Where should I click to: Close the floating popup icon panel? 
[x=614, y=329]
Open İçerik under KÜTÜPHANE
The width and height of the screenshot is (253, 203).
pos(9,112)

==========

WHAT IS ASKED: Pull out each line of the records that contains the word "click", and copy those lines without changes.

ANSWER TO THE TASK:
Where should I click to: Close the floating popup icon panel? 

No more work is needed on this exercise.